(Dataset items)
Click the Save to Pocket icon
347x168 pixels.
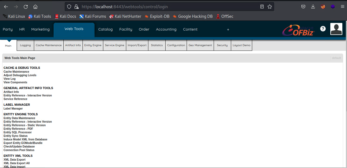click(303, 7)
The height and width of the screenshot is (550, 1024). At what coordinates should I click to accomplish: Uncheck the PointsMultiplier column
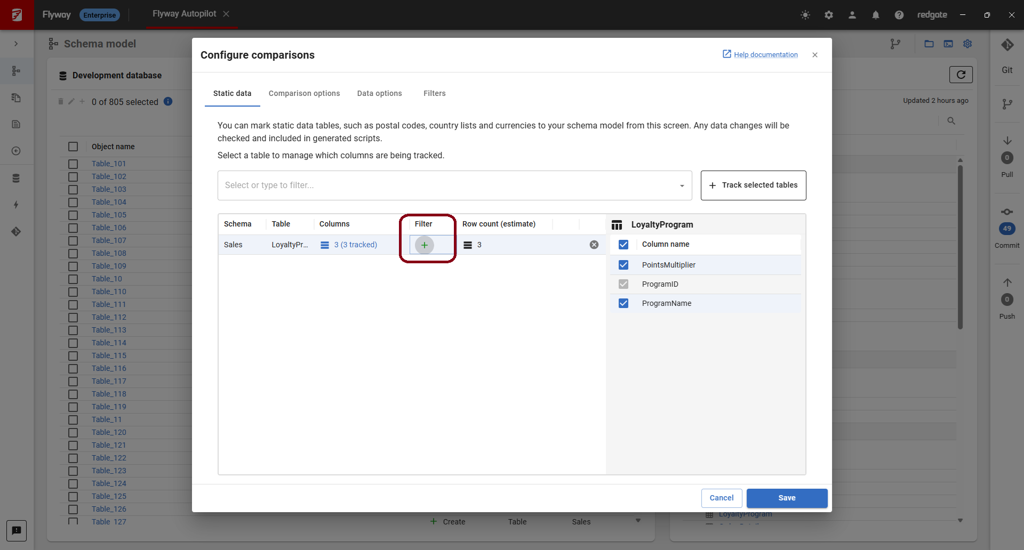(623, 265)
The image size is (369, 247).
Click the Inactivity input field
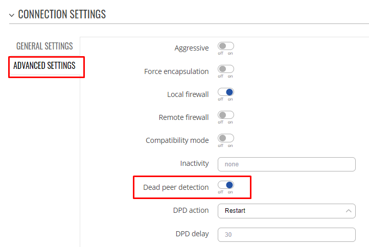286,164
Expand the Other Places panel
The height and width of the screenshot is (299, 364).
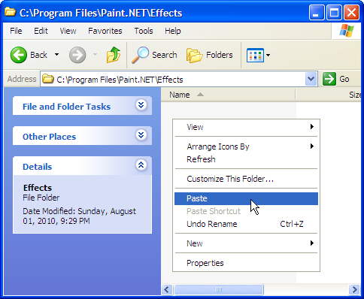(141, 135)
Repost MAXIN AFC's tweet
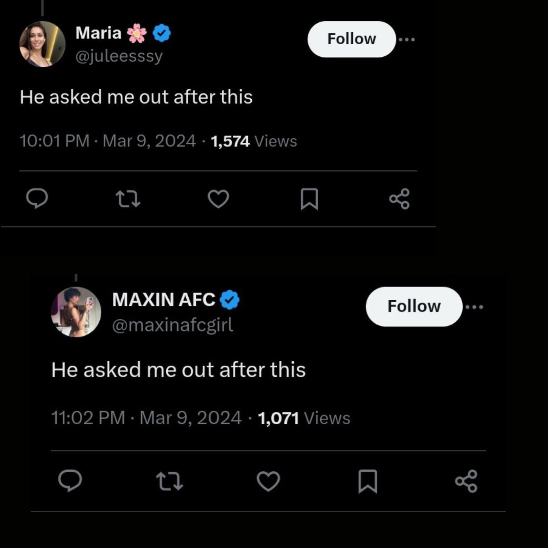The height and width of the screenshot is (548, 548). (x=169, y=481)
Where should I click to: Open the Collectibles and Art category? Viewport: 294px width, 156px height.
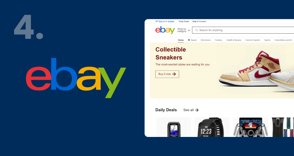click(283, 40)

#### PROBLEM:
Leave every picture out and output the records exactly.

#### ANSWER TO THE EXERCISE:
Click the Save to Pocket icon
347x168 pixels.
click(303, 7)
The height and width of the screenshot is (550, 1024). At what coordinates should I click to accomplish: Uncheck the PointsMultiplier column
(623, 265)
The image size is (369, 247).
Click the Inactivity input field
286,164
Expand the Other Places panel
The height and width of the screenshot is (299, 364).
(141, 135)
Repost MAXIN AFC's tweet
The height and width of the screenshot is (548, 548). (x=169, y=481)
Where should I click to: Open the Collectibles and Art category? Viewport: 294px width, 156px height.
click(283, 40)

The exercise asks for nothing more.